• WHAT YOU WILL DO
Set out the records from the start up to and including the line with "The width and" as a Markdown table with the columns Number and Text, one row per line, skipping blank lines.

• INPUT FOR THIS TASK
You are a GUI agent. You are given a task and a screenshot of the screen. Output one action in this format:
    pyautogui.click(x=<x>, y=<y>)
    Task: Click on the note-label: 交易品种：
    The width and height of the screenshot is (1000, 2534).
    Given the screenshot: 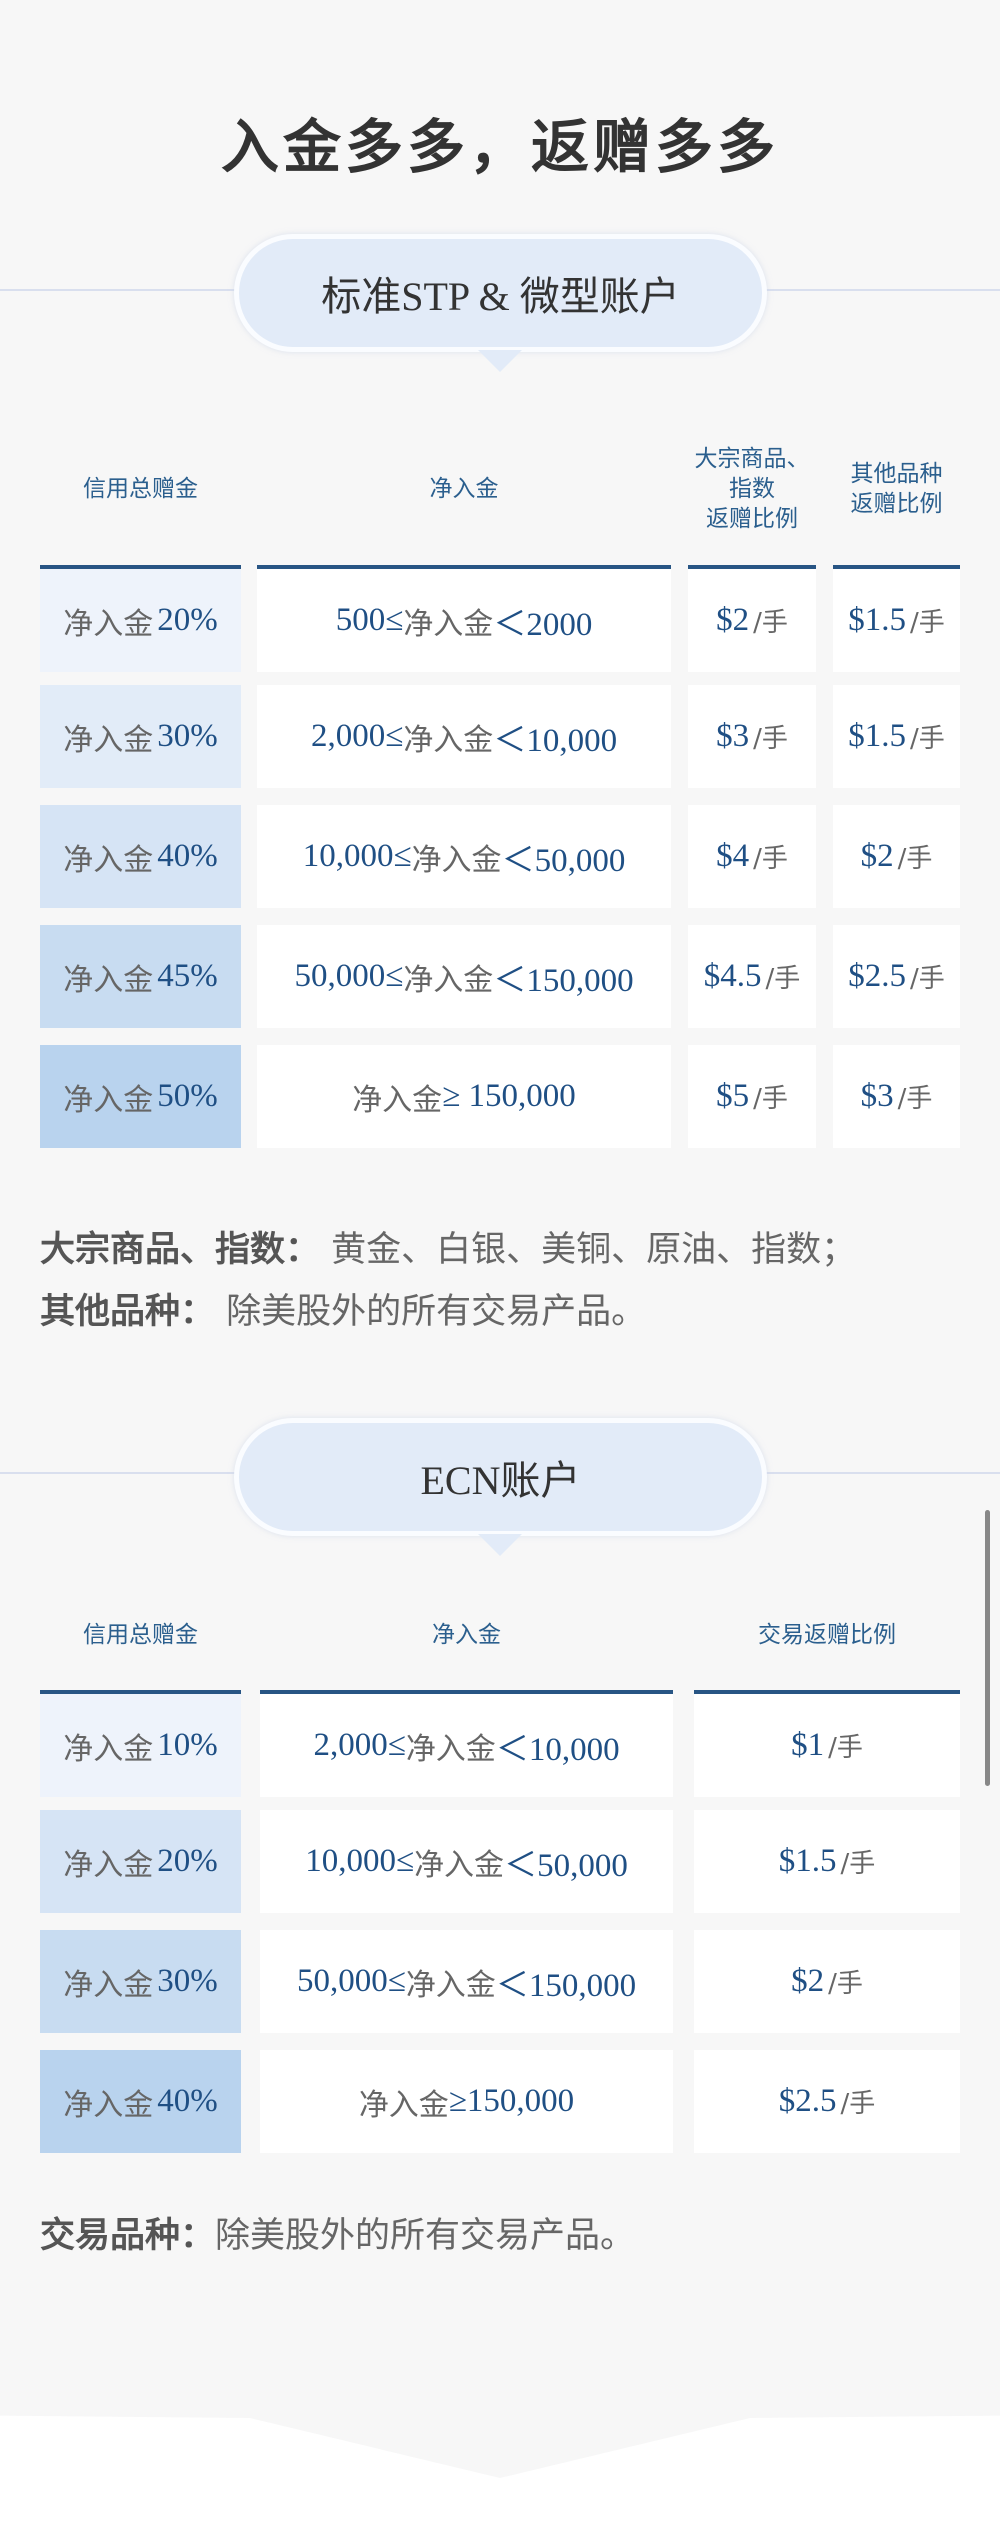 What is the action you would take?
    pyautogui.click(x=128, y=2236)
    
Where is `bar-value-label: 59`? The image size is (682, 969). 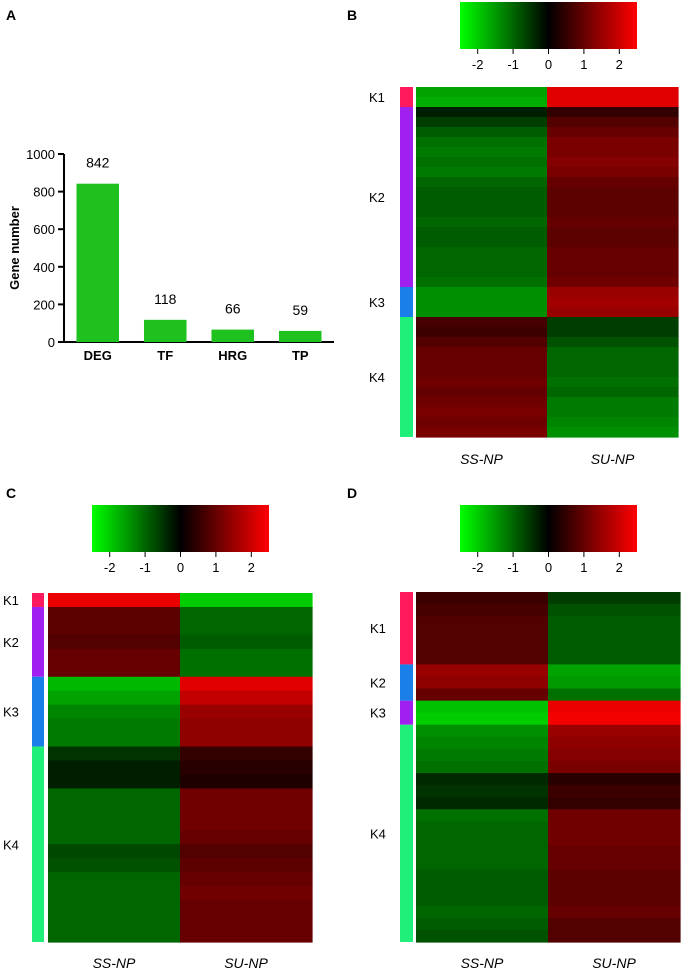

• WRITTEN ANSWER
| Number | Text |
|---|---|
| 1 | You are a GUI agent. You are given a task and a screenshot of the screen. Output one action in this format: |
| 2 |     pyautogui.click(x=<x>, y=<y>) |
| 3 |     Task: Click on the note-label: 交易品种： |
| 4 |     The width and height of the screenshot is (1000, 2534). |